L'omosessualità. Si dice spesso che il carcere è pieno d'omosessuali
dato che non ci possono essere rapporti fra i due sessi. È la tesi di
tutti coloro che più di tutti hanno interiorizzato il sistema penale, il
cui sottofondo misogino si rivela parecchio proprio in questo luogo
comune. Per costoro evidentemente il rapporto uomo-donna è un fatto senza
ragioni particolari, l'essenziale è «trovare un buco». Mi sono
rifiutato di confutare una simile tesi, che risulta offensiva per tutti,
eterosessuali e omosessuali.
2. La
gravità dell'omicidio. Il sostenitore democratico della pena spiega che
essa è inevitabile di fronte a un fatto grave e dalle conseguenze
irreversibili qual è l'omicidio. Questo luogo comune, nell'ambito della
storia del sistema penale è una falsità assoluta quasi dalla notte dei
tempi. Da quando poi esiste la proprietà privata, il reato più grave è
sempre stato di fatto quello contro il patrimonio. E da quando esiste il
pentitismo il reato più grave è la non-contrattazione della coscienza.
Non contano più i fatti, ma le opinioni, come ho cercato di dimostrare in
vari capitoli. Mentre scrivo queste righe (luglio 1996), un tale che ha
confessato 100 omicidi non si sta facendo un solo giorno di prigione.
Quindi tale questione è stata risolta con molta facilità, e da tempo,
proprio dalla politica della pena e lo si potrebbe dimostrare con un
volumone di esempi.

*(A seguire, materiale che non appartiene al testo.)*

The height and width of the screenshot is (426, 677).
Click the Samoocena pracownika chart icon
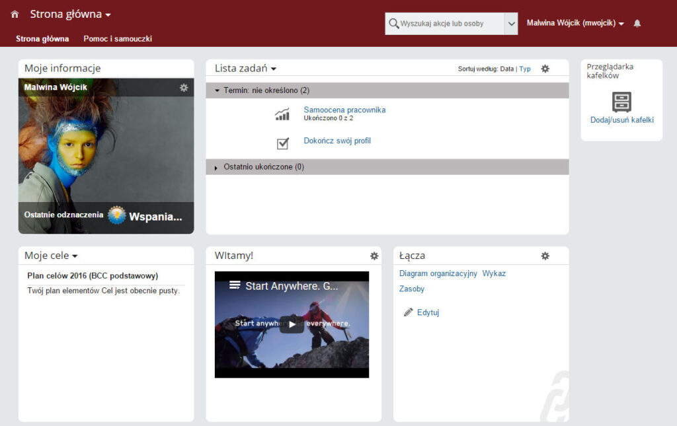click(x=282, y=114)
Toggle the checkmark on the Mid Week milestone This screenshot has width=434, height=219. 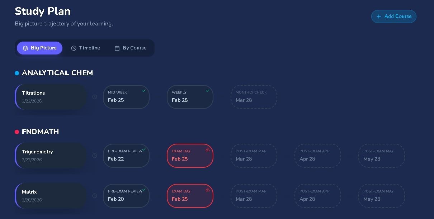[144, 90]
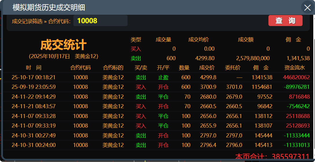
Task: Click the 24-11-21 08:43:57 timestamp
Action: coord(34,106)
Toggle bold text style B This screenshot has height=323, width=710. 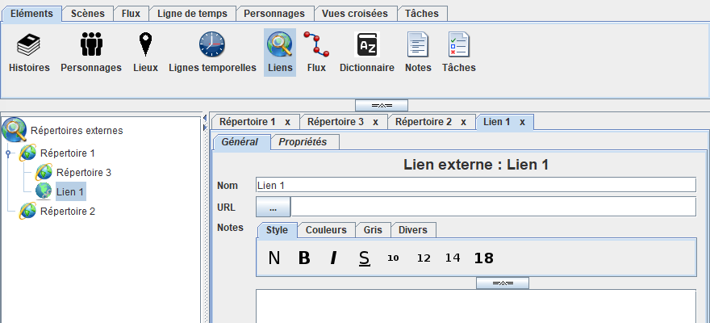(304, 258)
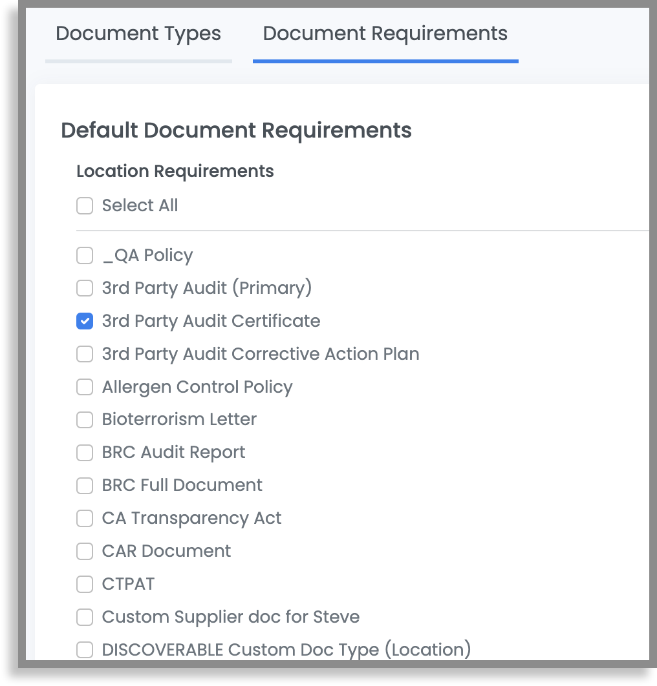The height and width of the screenshot is (686, 657).
Task: Check the CTPAT requirement box
Action: tap(84, 584)
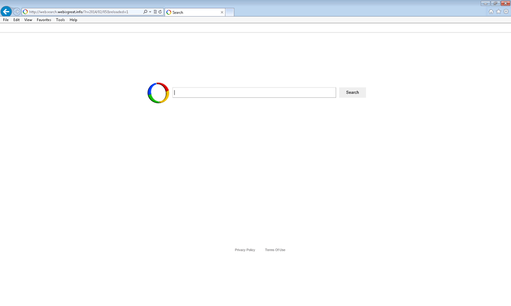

Sarà perciò l'uscita dal sistema penale a ridare
importanza al valore in sé della singola vita umana, a far sì che
l'omicidio possa essere riconsiderato il dramma umano più intenso:
l'istituto della pena lo ha semmai banalizzato.
3.
L'ergastolo. Di questo luogo comune ho già brevemente accennato: si
afferma che in Italia l'ergastolo non esiste più "realmente".
Il fatto grave è che questa affermazione è spesso sostenuta da politici
e giuristi che si proclamano progressisti, i quali la usano per giungere a
una conclusione paradossale: dicono di essere contrari alla proposta di
abolire l'ergastolo perché esso di fatto non esisterebbe... Si devono
mettere d'accordo con se stessi: perché si agitano tanto per un problema
che secondo loro non esiste? Perché non fanno un censimento delle persone
recluse da ben più di 20 anni? Mentre in Germania se ne fanno 15, in
Francia 19, nei paesi scandinavi non parliamone... L'incoerente
ragionamento serve a difendere l'ergastolo e le pene lunghissime senza
dirlo esplicitamente. L'attuale ministro della giustizia Flick, per
esempio, si è detto contrario a un indulto «generale» a favore dei
detenuti per fatti di lotta armata. In realtà la stragrande maggioranza
dei detenuti per quei reati è uscita di prigione da molti anni, spesso
con sconti di pena «vergognosi». La realtà dunque è che il ministro,
anche se non lo dice, non ha invece nulla in contrario a che scontino la
pena fino all'annientamento coloro che non intendono contrattare le loro
idee per ragioni etiche. Viceversa bisognerà sostenere con forza che
certe lunghe pene sono particolarmente assurde sempre, qualunque reato si
sia compiuto, anche il più abietto, e che i cambiamenti d'idea avranno
tanto più valore quanto meno avranno a che fare con ragioni interessate.
L'ultimo limite di questo lavoro è assoluto, una carenza alla quale non posso rimediare: non vi si parla in modo specifico della detenzione femminile.